▶ What you are asked to do
The first line of the entries and each line after it, through the one that contains "Press (105, 1563)", are to be duplicated exactly; no picture belongs in the copy.
START Data section
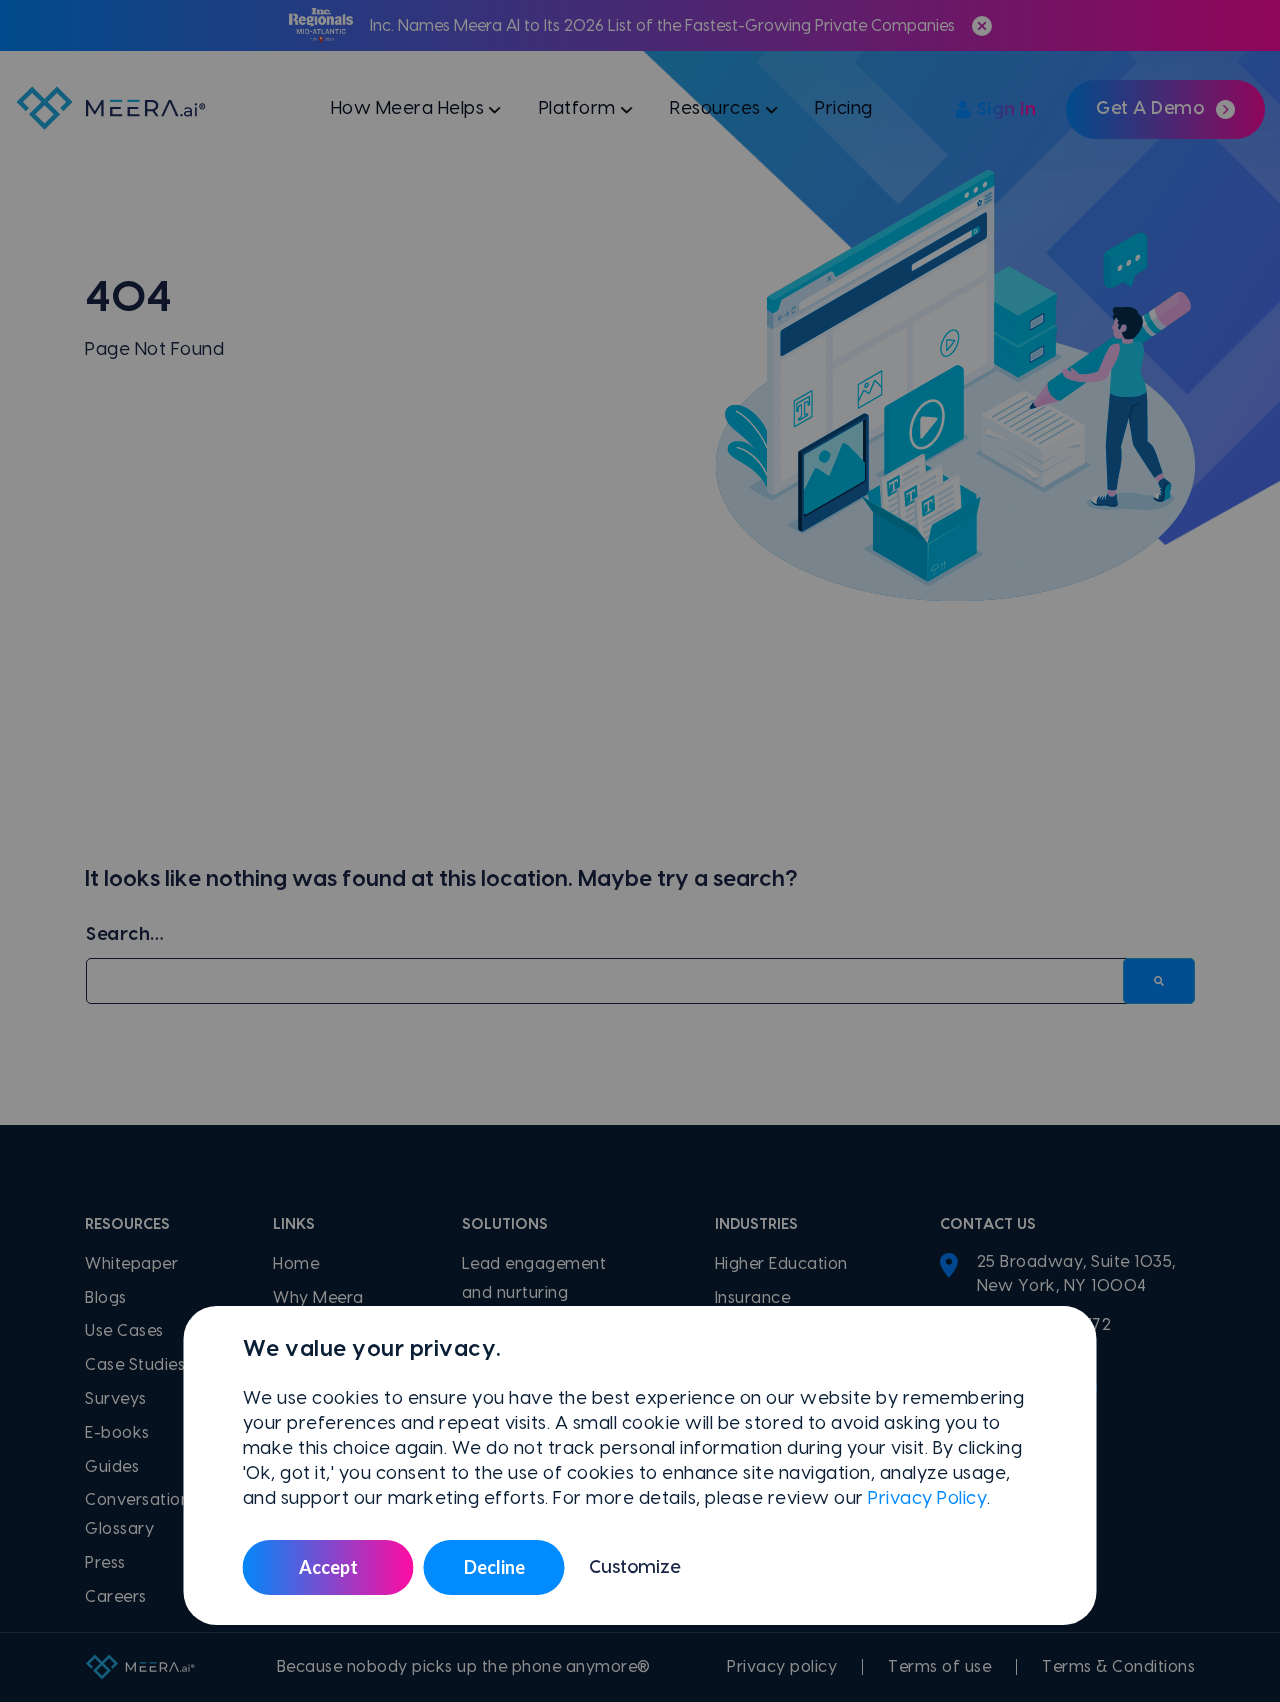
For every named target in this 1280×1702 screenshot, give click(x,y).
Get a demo (1150, 108)
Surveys (116, 1399)
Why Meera (318, 1298)
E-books (117, 1433)
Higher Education (781, 1264)
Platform (577, 108)
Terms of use (939, 1667)
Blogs (106, 1298)
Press (105, 1563)
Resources (715, 108)
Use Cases (124, 1331)
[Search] (1159, 981)
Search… (125, 934)
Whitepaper (131, 1264)
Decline (494, 1567)
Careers (116, 1597)
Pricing (844, 108)
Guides (112, 1467)
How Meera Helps (408, 108)
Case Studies (135, 1365)
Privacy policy (782, 1667)
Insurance (753, 1298)
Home (296, 1264)
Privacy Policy (927, 1498)
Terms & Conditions (1118, 1667)
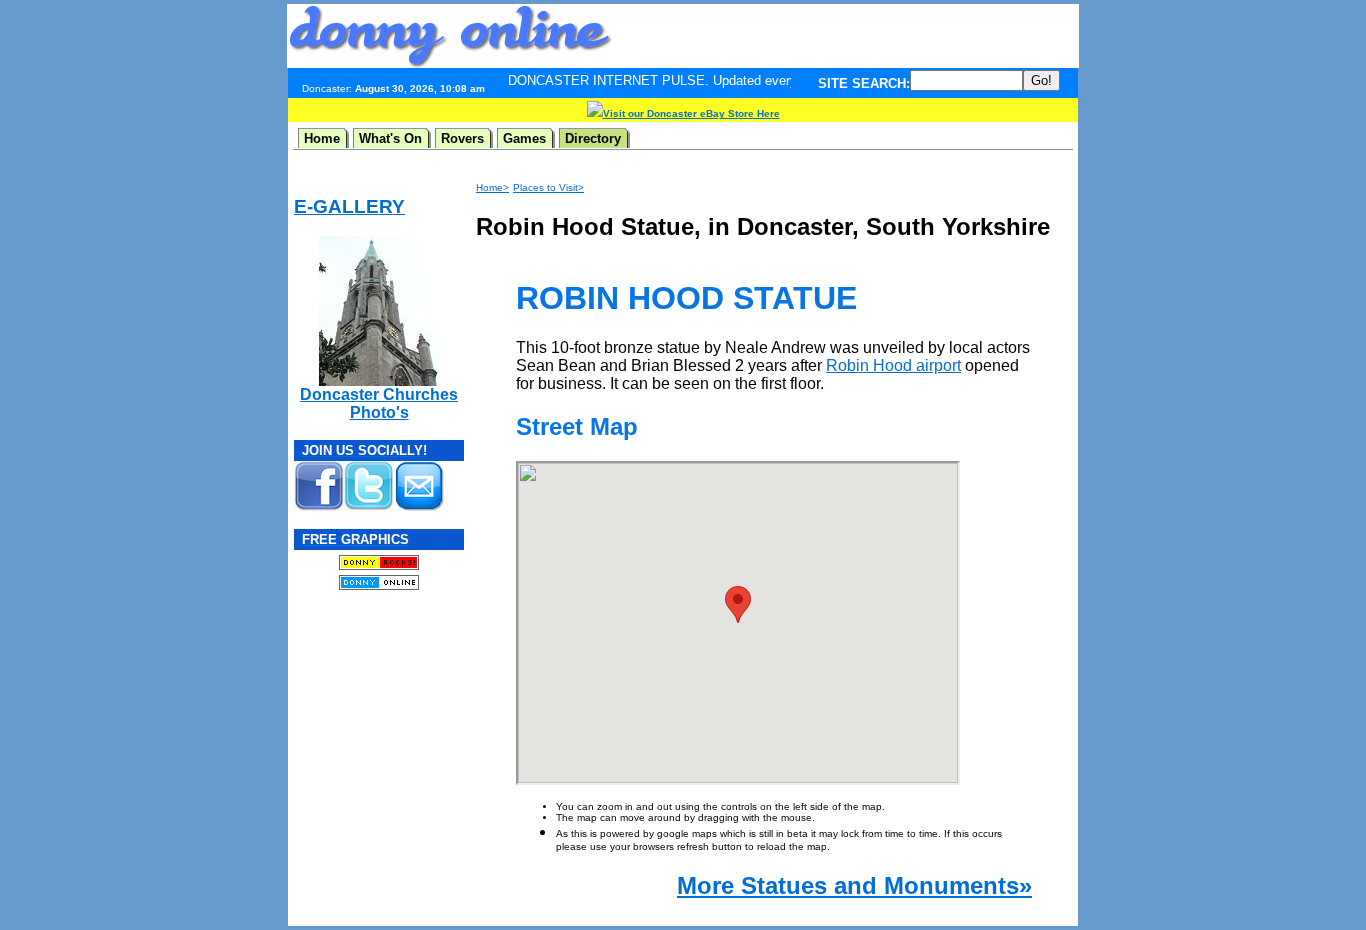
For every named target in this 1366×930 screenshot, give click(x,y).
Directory (593, 138)
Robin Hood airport (893, 365)
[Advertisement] (845, 36)
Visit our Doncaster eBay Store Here (691, 113)
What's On (390, 138)
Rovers (462, 138)
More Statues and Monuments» (854, 885)
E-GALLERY (349, 206)
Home (322, 138)
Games (524, 138)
END Data section
▶ Written answer
For every named target in this 1280×1702 screenshot, give click(x,y).
Get a demo (1150, 108)
Surveys (116, 1399)
Why Meera (318, 1298)
E-books (117, 1433)
Higher Education (781, 1264)
Platform (577, 108)
Terms of use (939, 1667)
Blogs (106, 1298)
Press (105, 1563)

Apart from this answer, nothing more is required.